__Aim of the exercise__. Print the data exactly as written, line for line, and leave its pictures behind.

(Provided entries Opens)

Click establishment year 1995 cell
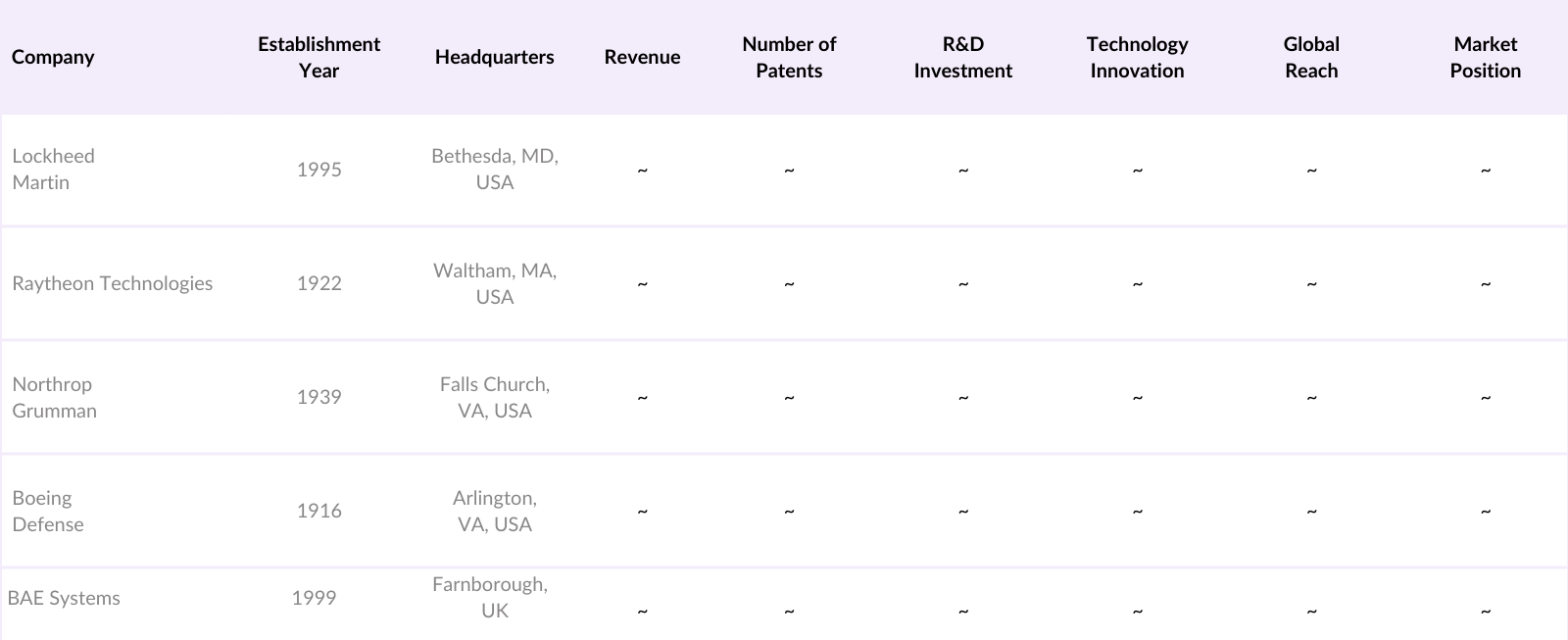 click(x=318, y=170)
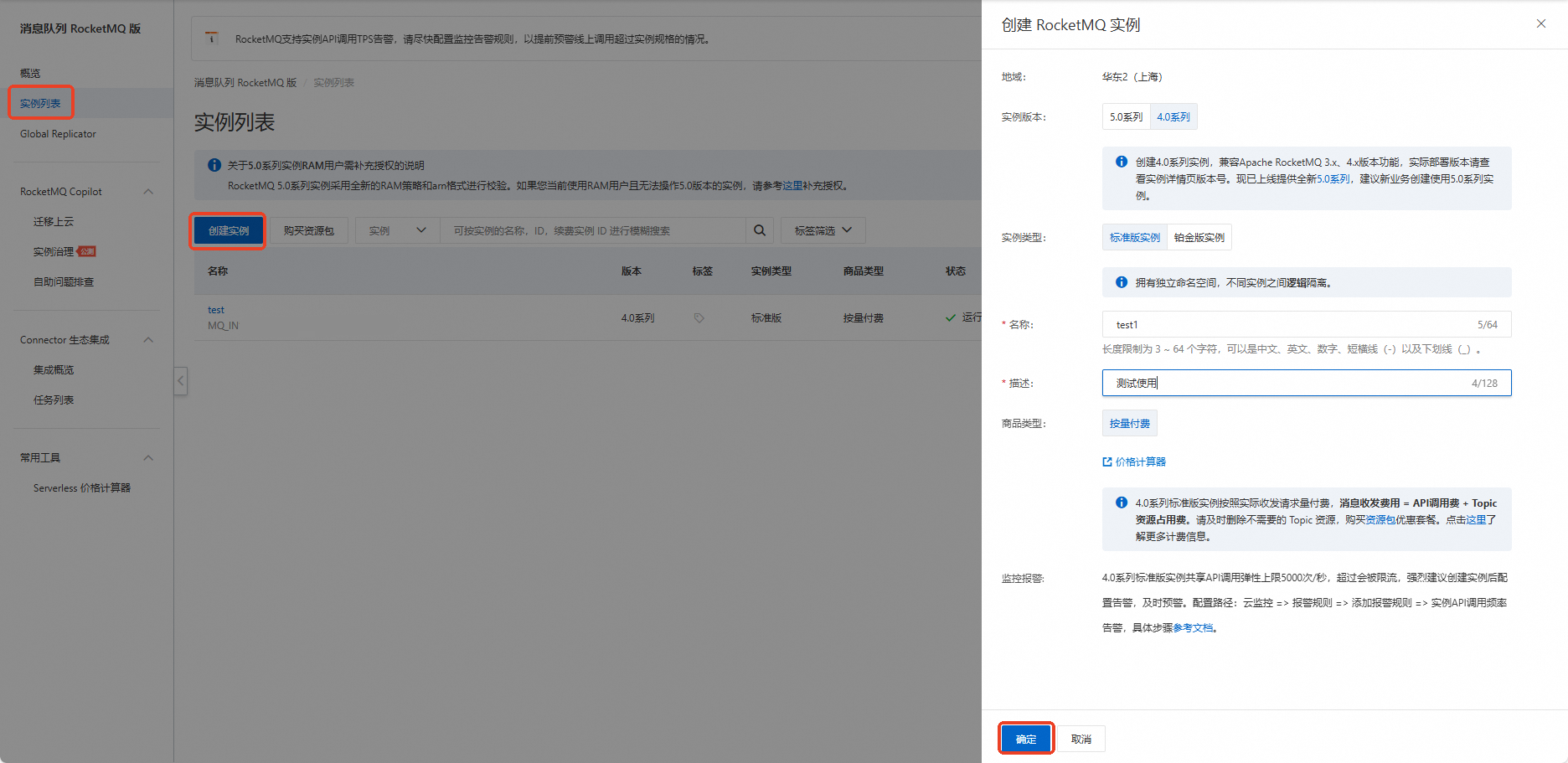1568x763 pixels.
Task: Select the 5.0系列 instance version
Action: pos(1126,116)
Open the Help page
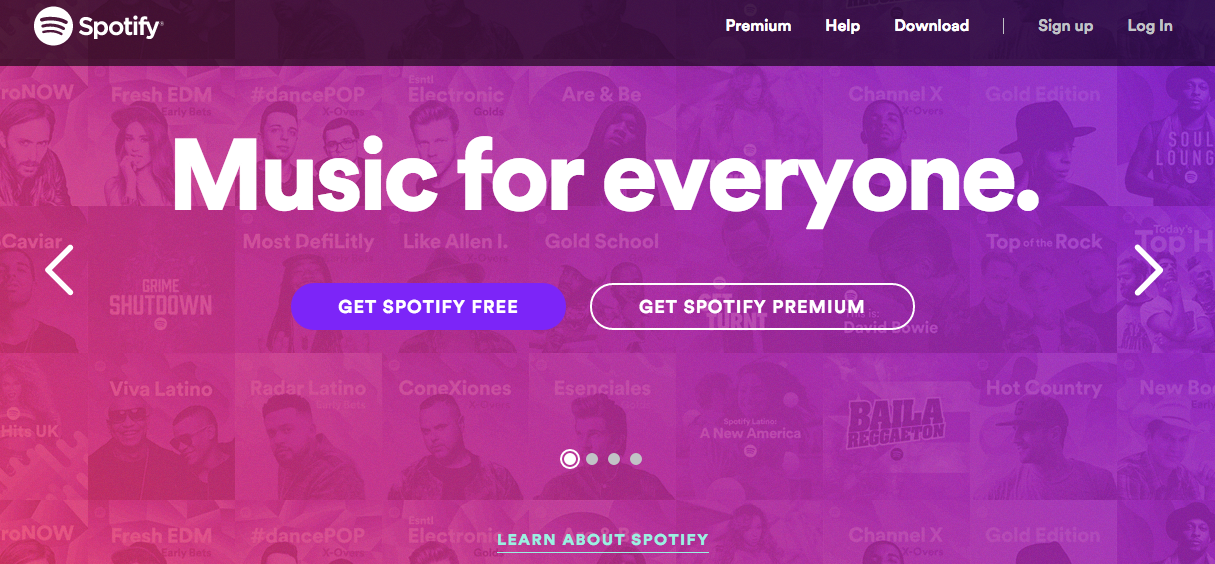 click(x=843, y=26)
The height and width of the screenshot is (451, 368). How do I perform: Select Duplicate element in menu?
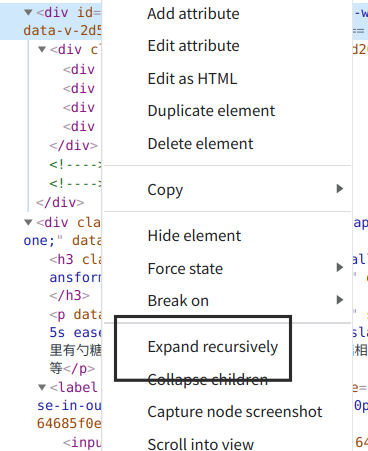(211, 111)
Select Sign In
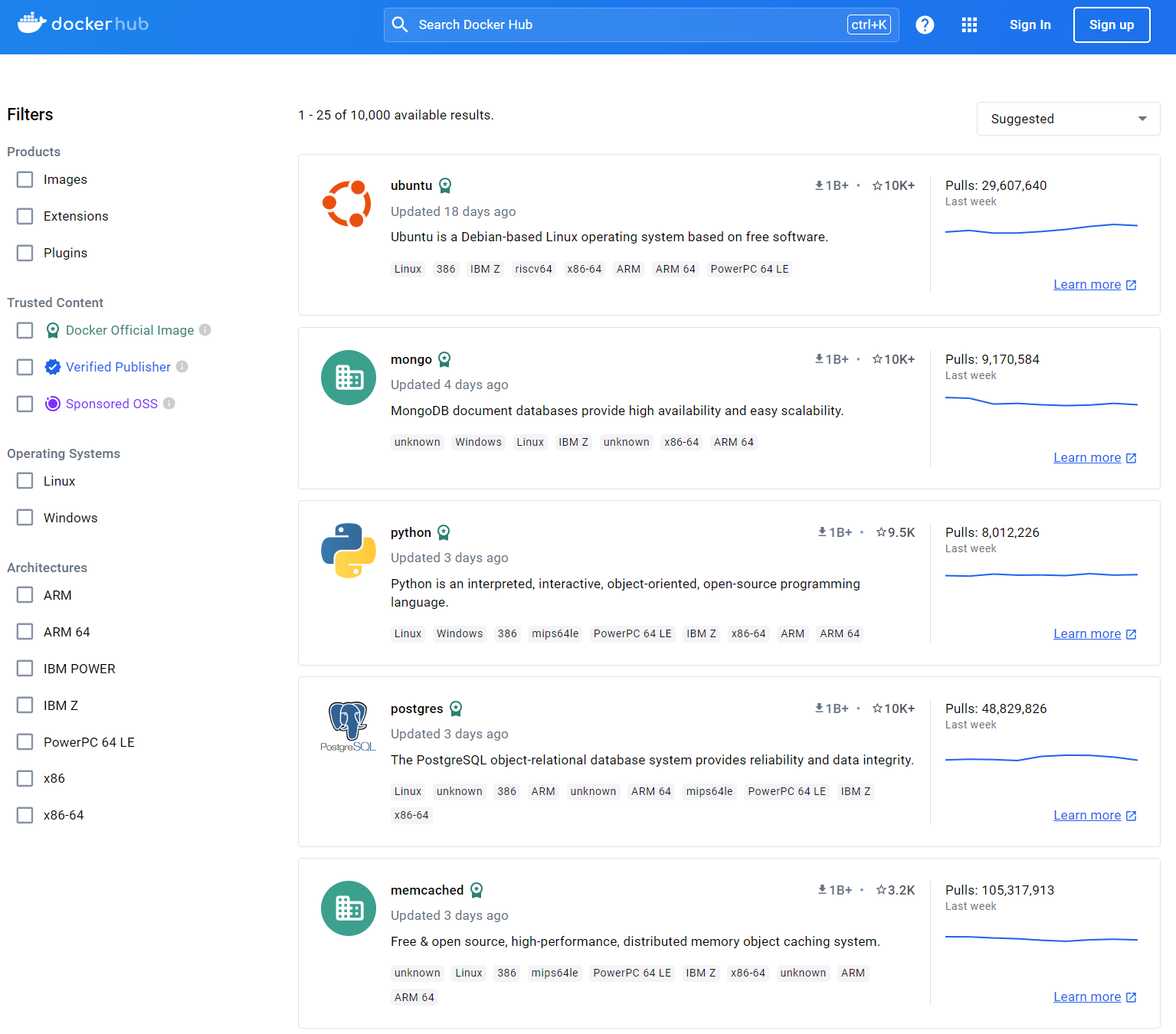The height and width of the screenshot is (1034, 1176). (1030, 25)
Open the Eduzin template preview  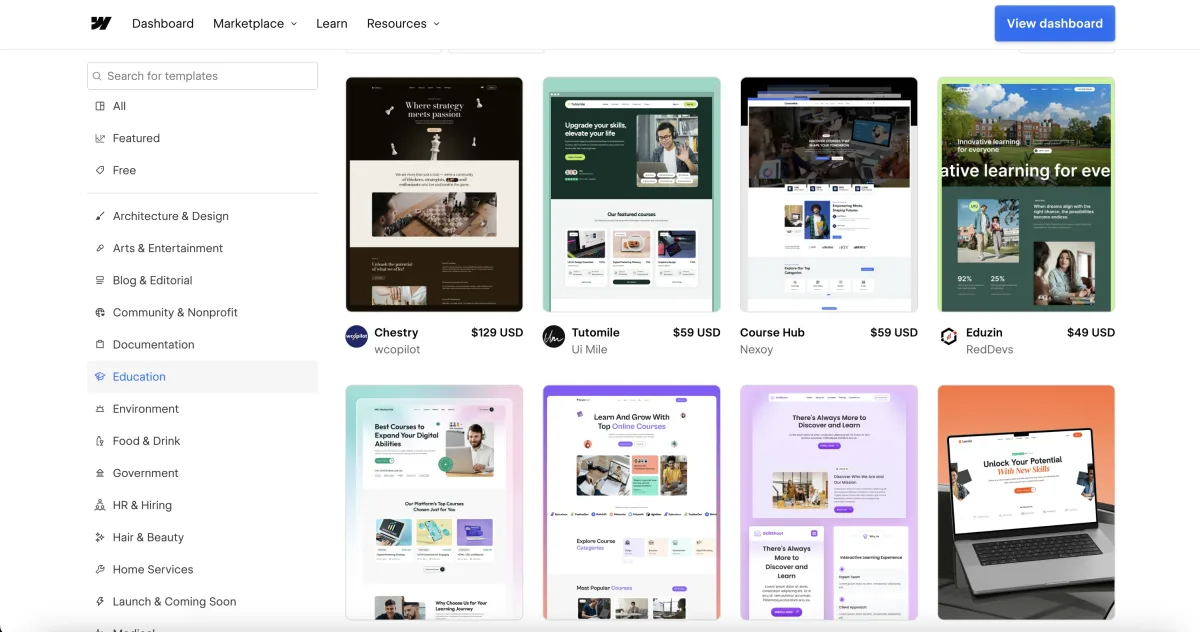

(Provided entries Closes)

__Solution for this task__.
Click establishment year 1995 cell
 click(x=318, y=170)
1568x763 pixels.
Task: Select the 5.0系列 instance version
Action: pos(1126,116)
Open the Help page
 click(x=843, y=26)
The height and width of the screenshot is (451, 368). How do I perform: Select Duplicate element in menu?
(211, 111)
Select Sign In
The height and width of the screenshot is (1034, 1176). (1030, 25)
Open the Eduzin template preview  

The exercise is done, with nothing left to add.